Other Classrooms

        Although the theory behind using social media sites in the classroom is at times lacking, accounts of actual practices abound.

        Among professors who use Twitter, many incorporate it as a way to improve class participation and communication. Barb Dybwad reports on Mashable.com that Purdue University tested Hotseat, an integration of Twitter, Facebook, and text messaging. It was optional for students as a way to foster communication and discussion during class, yet 73% of the students tried it. Sugato Chakravarty, a professor whose class used Hotseat, does warn that instructors must be ready for unpleasant remarks that are delivered this way—criticism or corrections—but claims this kind of interaction allows students to engage in an entirely new way. Likewise, Greg Ferenstein writes that Twitter can be used in large lecture classes to increase participation and create a community via students’ conversations. Students can reply to each other and discuss class lectures during class, but Ferenstein also acknowledges the asynchronous aspect of communicating on Twitter that allows conversations to continue even after class ends. Jeff Young reports in The Chronicle of Higher Education that Cole W. Camplese teaches with two screens up in his classroom at Pennsylvania State University. One screen contains his slides for lecture and the other is a Twitter stream of his students’ observations or questions. The goal of this, Camplese says, is to “allow new kinds of teaching in which students play a greater role and information is pulled in from outside the classroom walls.”

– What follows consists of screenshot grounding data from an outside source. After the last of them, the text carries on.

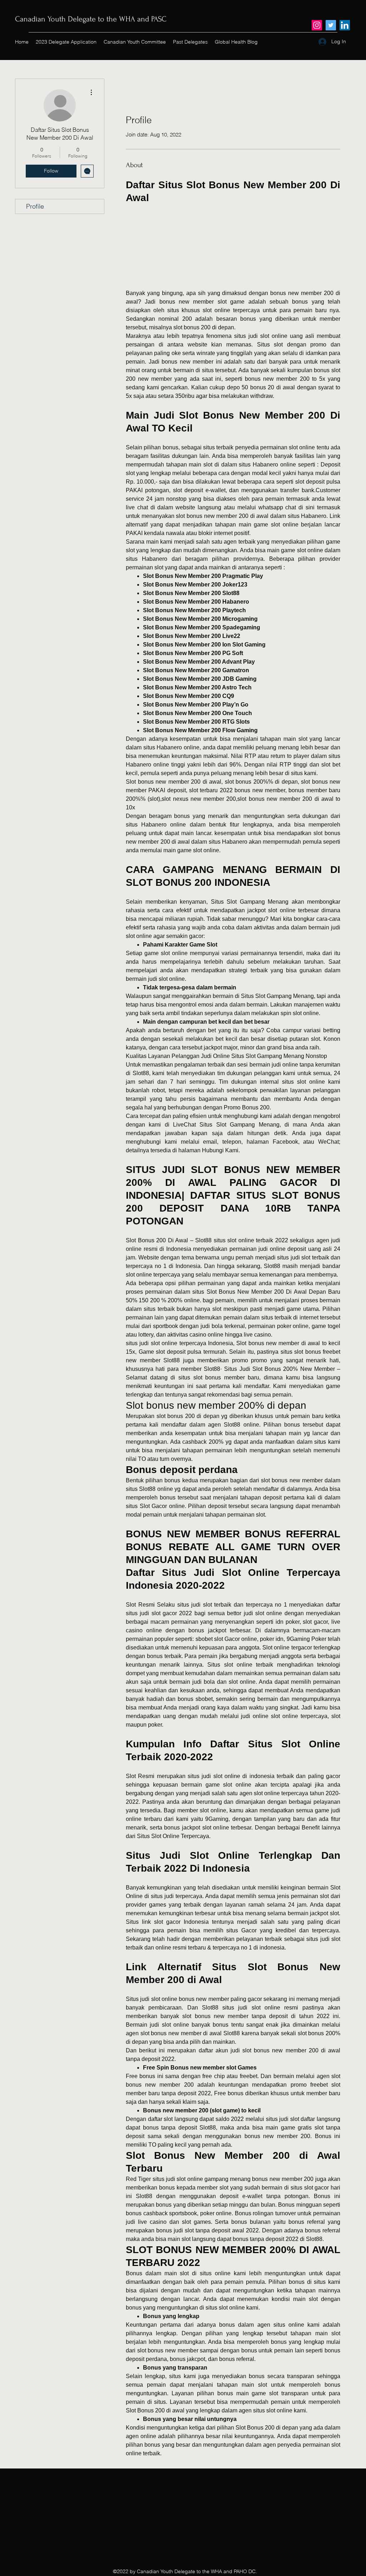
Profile (35, 206)
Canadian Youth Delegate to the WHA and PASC (91, 19)
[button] (233, 247)
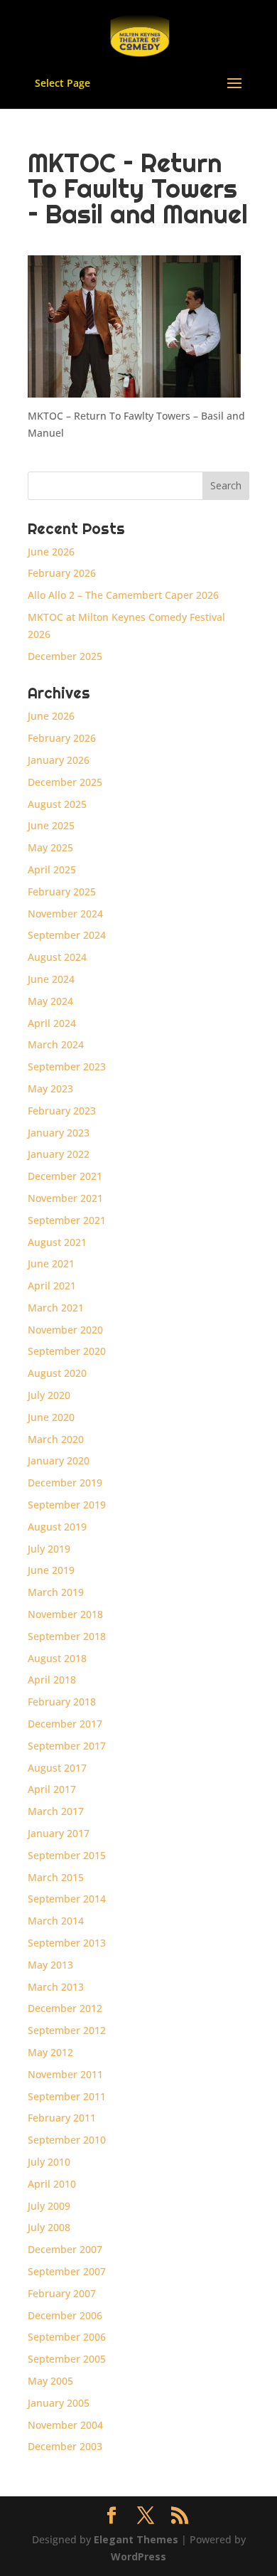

        This sense of community is found with other social media sites as well. Jacob Schroeder and Thomas J. Greenbowe report that almost half of the students in an organic chemistry class voluntarily joined a Facebook group to communicate with other students in the class. Because many students already have Facebook, the authors conclude it could be the result of convenience that students used the site rather than WebCT, a function of Blackboard.

        Communication by the use of social media is not just during classes, however. Elaine Young uses Twitter as a networking tool for business students, Howard Rheingold uses it as an extension of office hours, and William Kist finds it a good way to network with colleagues (Miners). Steven Engler, a religion professor, tested students on links and stories he shared on Twitter (@rels1101).

        But educators know the uses of Twitter extend far beyond the classroom. Mia Moody, who implements Twitter as a way to communicate without email and allow students to analyze media news outlets, suggests asking students for their ideas on the topic, claiming, “Students often know more about social media than faculty” (8).

        Whether an urge to reach out to students or a desire to teach with the latest technology, some departments have created entire courses focused on Twitter. These courses, however, have experienced a variety of reactions.

        Australia’s Griffith University made Twitter education mandatory for those studying journalism. The university created this course in response to pressure from employers who want new hires that are knowledgeable about social media. Students’ reactions, however, were mixed. DePaul University’s Craig Kanalley created “Digital Editing: From Breaking News to Tweets,” a class that deciphers and evaluates the journalistic information found on the Internet. The class, hailed the only known course centered on Twitter, received attention from Ryan Tate, an editor at Gawker.com. While Gawker is a news and gossip website and blog, Tate’s write-up includes curiosity at the evolutionary course (albeit meshed with snarky comments regarding what he views as an underwhelming syllabus.)

        While some articles suggest advice and practices for using Twitter in the classroom, none are more innovative than EDUCAUSE’s scenario found in “7 things you should know about…Microblogging.” The example given discusses Dr. LeClerc, who chaperones a class that goes to Paris to study French cinema. He creates a specific hashtag (a word or phrase after the # symbol that allows for easy searching) and tells the students to tweet as they venture around the city—incorporating text, videos, audio, and pictures. The students are then informed of what their classmates are doing to create a collective representation of the trip. To even further this scenario, the article claims this collective experience is monitored by a graduate course called “Documentary and New Media.” The grad students communicate with the undergrads to create a documentary using and remixing the video clips, posts, etc.

        There are drawbacks and anxieties that come with this integration of social media, however. Michael J. Bugeja wrote an article for The Chronicle of Higher Education in 2006 that discusses the ethical implications of Facebook, especially regarding how students present themselves in the online world. Bugeja mentions measures professors can take to keep students off of the Internet and from using other technology during class.

        Now fast-forward to five years later when implementing sites like Facebook in the classroom is a common practice. Michael R. Neal references the habit of educators to integrate new technology in schools but claims they are outdated by the time they are adapted for classroom use. Not only that, but the attraction is lost on students who might feel they are, as Neal phrases it, being “co-opted by authorities” (107).